§ STUDY TEXT:
***

For most media files (MKV, MP4, AVI), audio and video timestamps live in the same domain. A video frame with PTS 10.0 seconds and an audio buffer with PTS 10.0 seconds represent the same moment in the content. The server normalizes both to start from zero:

  Server normalizes:
    video PTS 145.3 → emitted as 0.0 (first frame)
    video PTS 145.34 → emitted as 0.04
    audio PTS 145.31 → emitted as 0.01

  Client reconstructs:
    currentPosition = playbackBasePosition + displayedFramePTS

The client uses audio as the master clock. A SyncController compares each video frame's PTS against the audio decoder's current playback time and decides what to do:

func decideSyncAction(for framePTS: Double) -> SyncAction {
    let audioTime = audioDecoder.currentPlaybackTime
    let drift = framePTS - audioTime

    if abs(drift) <= 0.050 {        // Within 50ms
        return .display
    } else if drift > 0.050 {       // Video ahead of audio
        return .hold
    } else if drift < -0.100 {      // Video > 100ms behind audio
        return .drop
    } else {
        return .display             // Slightly late (-50ms to -100ms); display anyway
    }
}

  Drift (video PTS - audio time)
  ◀──────────────────────────────────────────────▶
       drop         display        hold
  ◀──────┤─────────────┼─────────────┤──────────▶
    < -100ms     -50ms to +50ms    > +50ms
                     ▲
                     │
              slightly late zone
              -100ms to -50ms
              (display to recover)

The "slightly late" zone between -50ms and -100ms displays the frame rather than dropping it. Brief stalls (a garbage collection pause, a slow decode) can push video behind audio temporarily; dropping frames during recovery would make the stutter worse. Only frames more than 100ms behind are considered unrecoverable.

The display link callback (driven by the screen's refresh rate) queries this controller for every frame:

func displayLinkCallback() {
    guard let firstFrame = videoFrameQueue.first else { return }

    let action = syncController.decideSyncAction(for: firstFrame.pts)

***

§ INFORMATION PROVIDED:

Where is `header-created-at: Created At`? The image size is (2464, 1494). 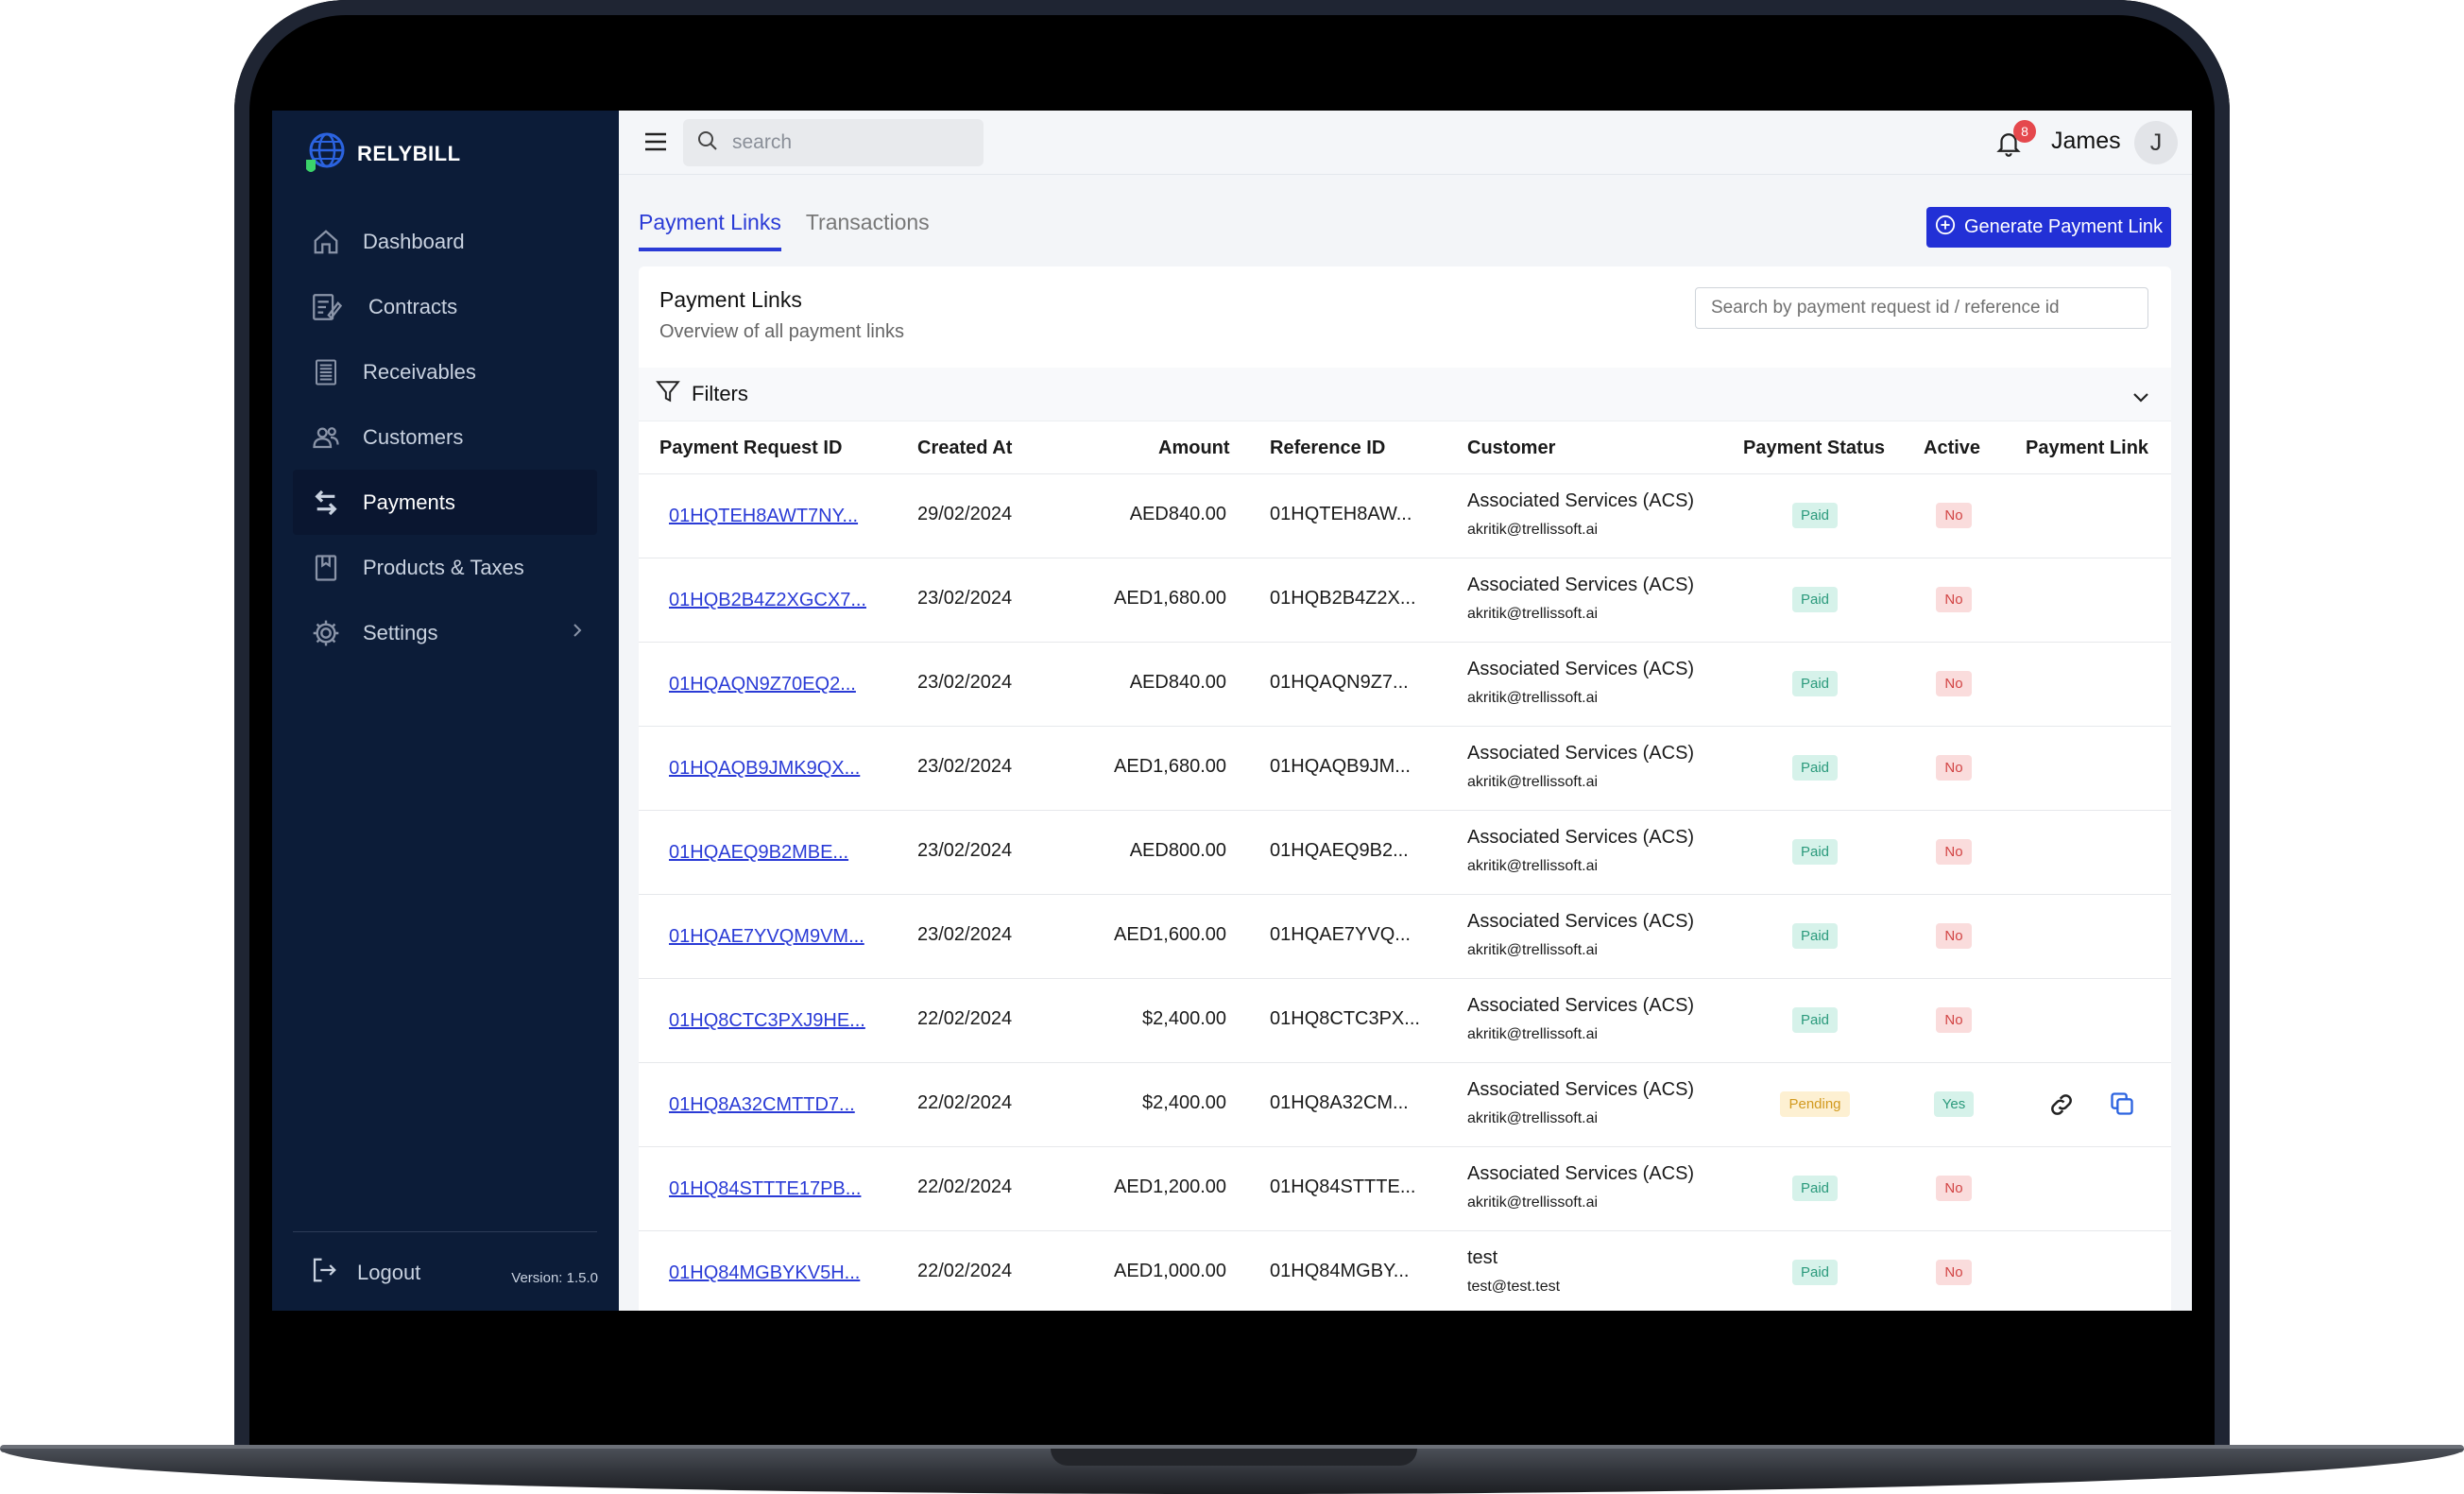 header-created-at: Created At is located at coordinates (964, 449).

***

§ INSTRUCTION 1:
Answer from the playback sync text:
(a) Which stream does the client use as the master clock?
(b) What action does the controller take for a video frame more than 100ms behind audio?
(c) What drives the display link callback?
§ INSTRUCTION 2:
Reproduce the part of the playback sync text starting with "The display link" and going on through "action = syncController.decideSyncAction(for: firstFrame.pts)".

§ ANSWER SPACE 1:
(a) Audio
(b) It drops the frame
(c) The screen's refresh rate

§ ANSWER SPACE 2:
The display link callback (driven by the screen's refresh rate) queries this controller for every frame:

func displayLinkCallback() {
    guard let firstFrame = videoFrameQueue.first else { return }

    let action = syncController.decideSyncAction(for: firstFrame.pts)